(Work order)
Write out again, word for word, the lines below from the line that holds "Home (19, 236)" through the line that holds "55-09-15 (121, 1004)", omitting pictures.
[[ Data for analysis open ]]
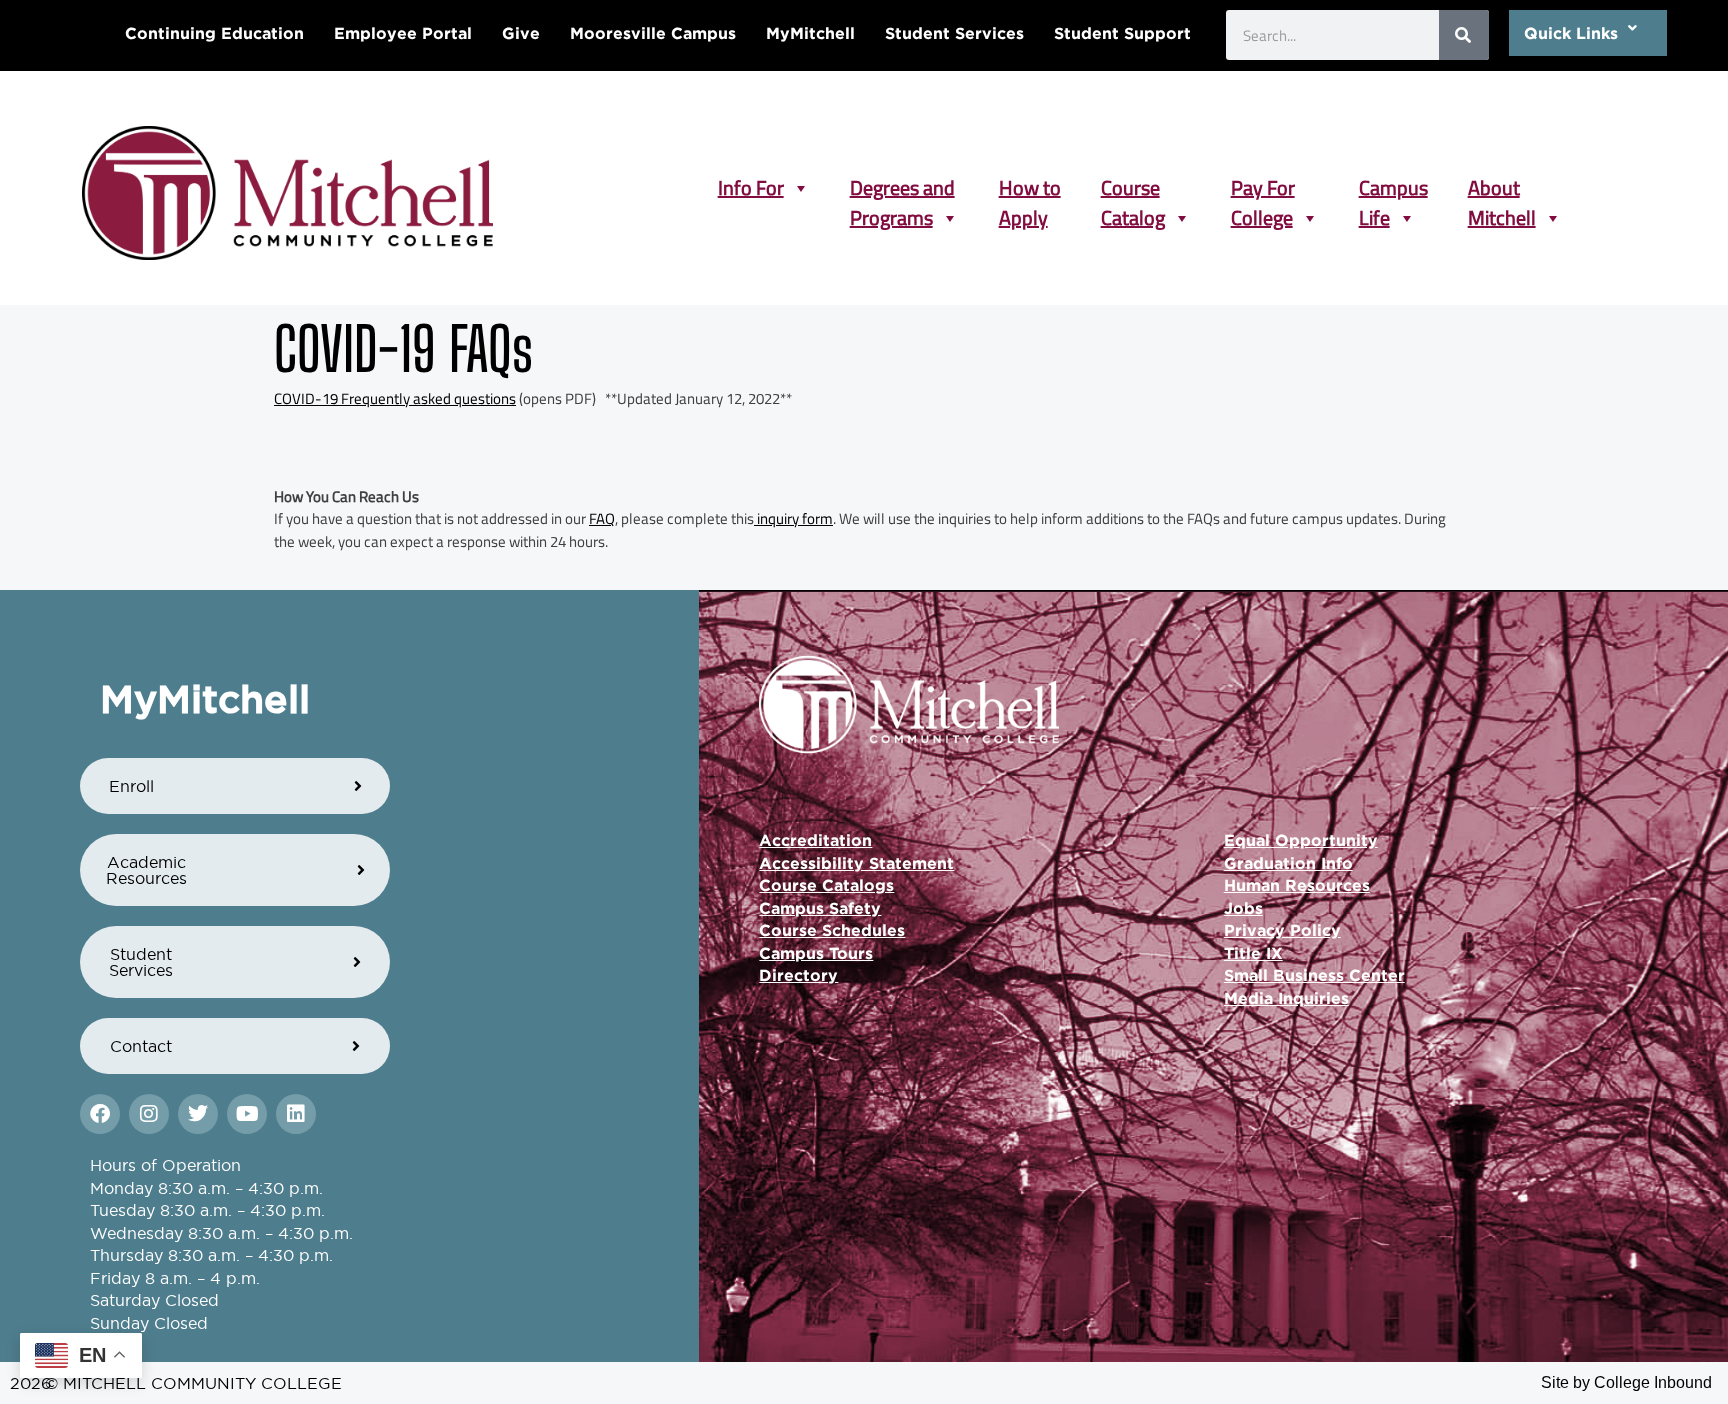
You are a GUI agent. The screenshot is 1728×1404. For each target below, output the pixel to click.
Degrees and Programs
[[ Data for analysis closed ]]
[[ Data for analysis open ]]
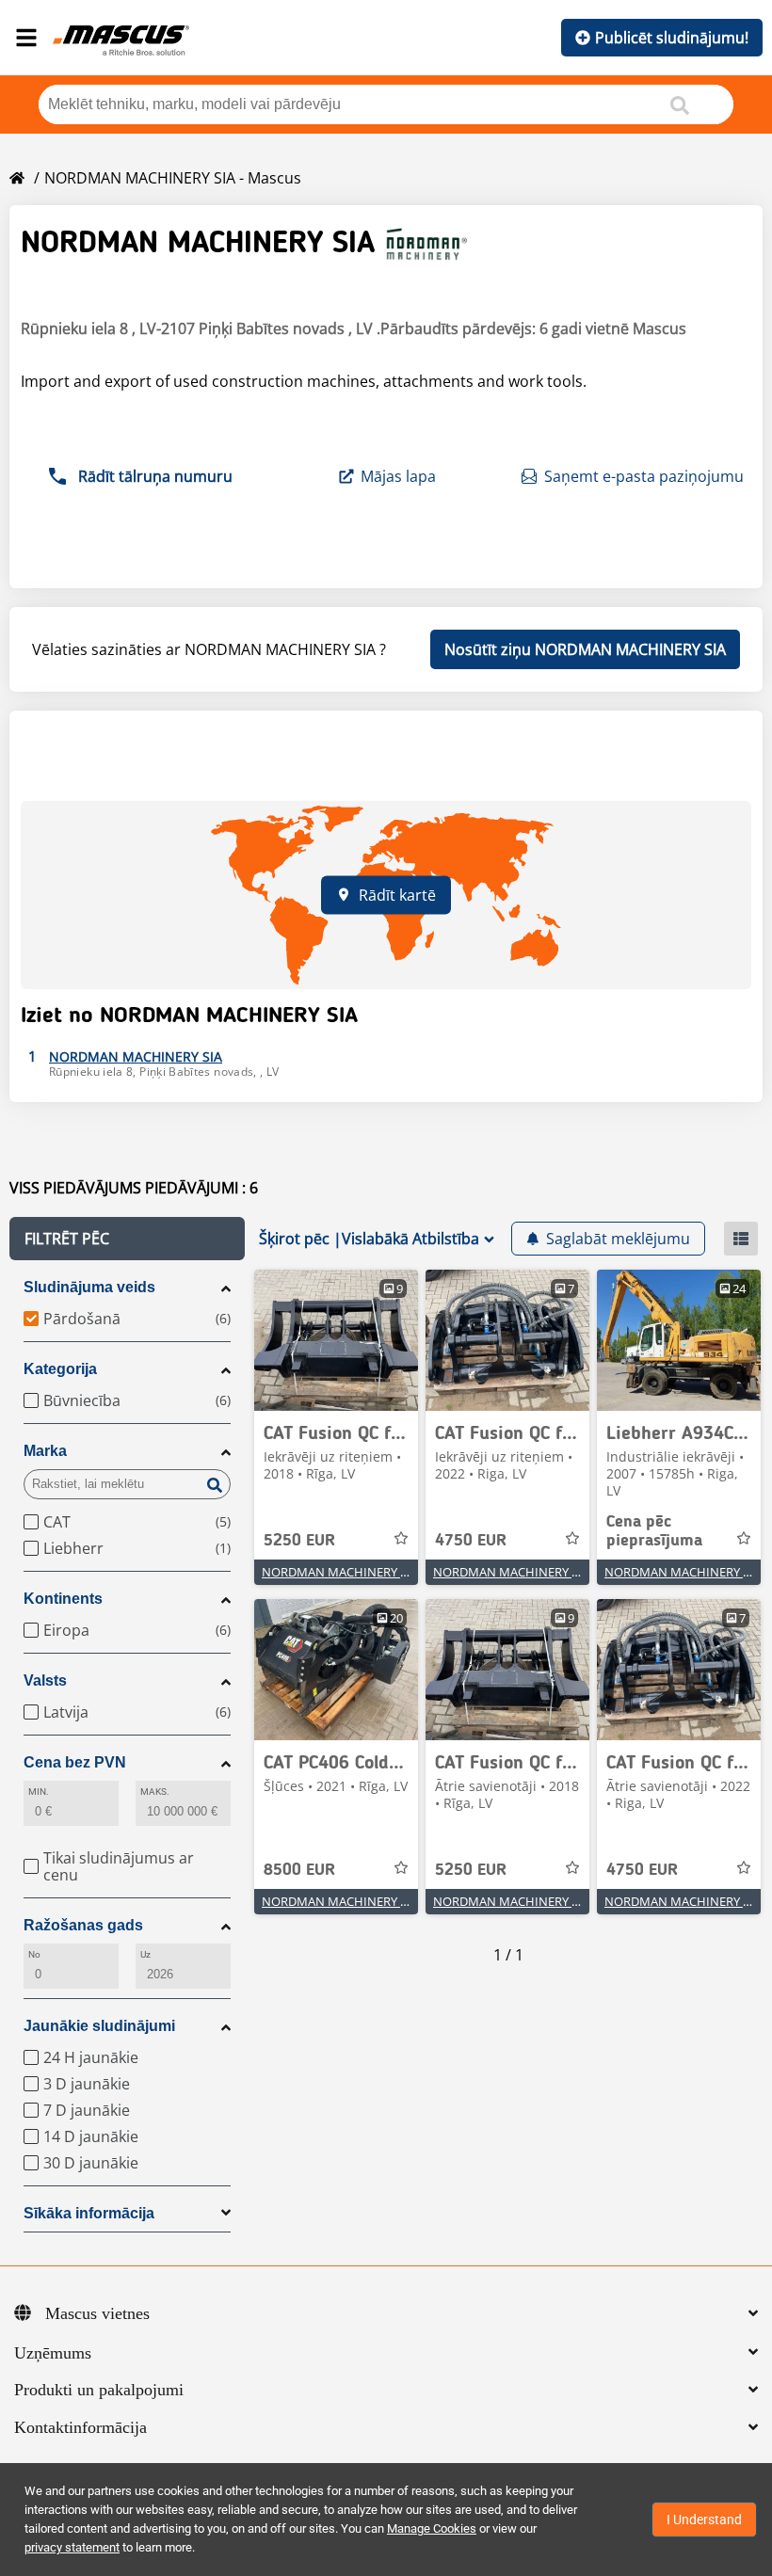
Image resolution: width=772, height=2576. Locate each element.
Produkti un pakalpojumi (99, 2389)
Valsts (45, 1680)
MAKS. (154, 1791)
[[ Data for analysis closed ]]
[[ Data for analysis open ]]
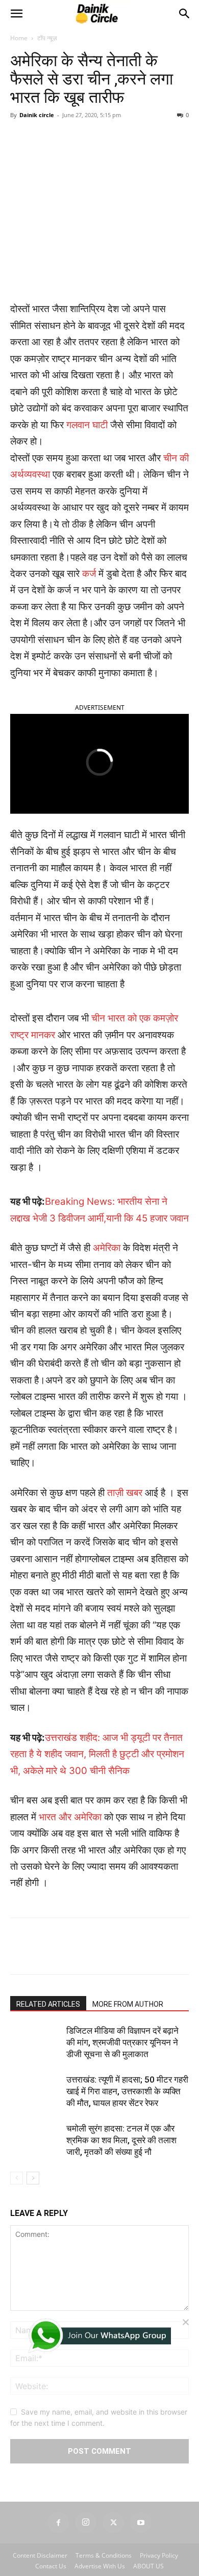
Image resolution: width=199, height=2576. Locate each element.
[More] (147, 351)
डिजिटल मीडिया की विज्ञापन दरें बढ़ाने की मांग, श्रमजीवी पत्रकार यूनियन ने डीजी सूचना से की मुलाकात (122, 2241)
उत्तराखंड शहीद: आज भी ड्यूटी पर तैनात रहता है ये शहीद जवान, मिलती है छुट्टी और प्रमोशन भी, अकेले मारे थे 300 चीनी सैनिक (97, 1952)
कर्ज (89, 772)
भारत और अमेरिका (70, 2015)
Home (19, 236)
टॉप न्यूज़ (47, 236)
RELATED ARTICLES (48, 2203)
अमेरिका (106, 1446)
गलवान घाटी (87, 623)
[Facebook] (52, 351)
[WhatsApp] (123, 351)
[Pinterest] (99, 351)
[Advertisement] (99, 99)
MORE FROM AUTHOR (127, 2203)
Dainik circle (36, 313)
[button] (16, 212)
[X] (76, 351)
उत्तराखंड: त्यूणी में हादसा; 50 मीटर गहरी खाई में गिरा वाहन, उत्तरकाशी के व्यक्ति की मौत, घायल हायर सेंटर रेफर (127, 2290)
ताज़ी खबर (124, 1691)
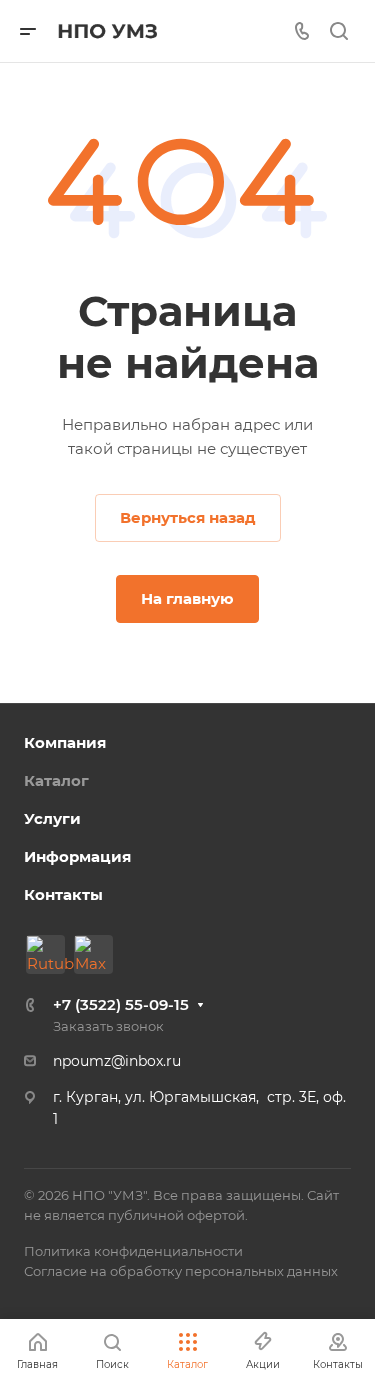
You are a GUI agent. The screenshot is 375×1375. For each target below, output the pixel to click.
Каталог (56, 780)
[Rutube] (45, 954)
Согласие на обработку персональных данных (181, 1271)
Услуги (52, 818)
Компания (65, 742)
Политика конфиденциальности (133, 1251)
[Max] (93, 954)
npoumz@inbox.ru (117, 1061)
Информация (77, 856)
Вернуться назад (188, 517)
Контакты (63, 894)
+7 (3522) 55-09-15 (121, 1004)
[[ Data for analysis closed ]]
(Output of the exercise)
Home (19, 236)
टॉप न्यूज़ (47, 236)
RELATED ARTICLES (48, 2203)
अमेरिका (106, 1446)
गलवान घाटी (87, 623)
[Facebook] (52, 351)
[WhatsApp] (123, 351)
[Pinterest] (99, 351)
[Advertisement] (99, 99)
MORE FROM AUTHOR (127, 2203)
Dainik circle (36, 313)
[button] (16, 212)
[X] (76, 351)
उत्तराखंड: त्यूणी में हादसा; 50 मीटर गहरी खाई में गिरा वाहन, उत्तरकाशी के व्यक्ति की मौत, घायल हायर सेंटर रेफर (127, 2290)
ताज़ी खबर (124, 1691)
You are a GUI agent. The screenshot is 375×1375. For each target below, output the pixel to click.
Каталог (56, 780)
[Rutube] (45, 954)
Согласие на обработку персональных данных (181, 1271)
Услуги (52, 818)
Компания (65, 742)
Политика конфиденциальности (133, 1251)
[Max] (93, 954)
npoumz@inbox.ru (117, 1061)
Информация (77, 856)
Вернуться назад (188, 517)
Контакты (63, 894)
+7 (3522) 55-09-15 (121, 1004)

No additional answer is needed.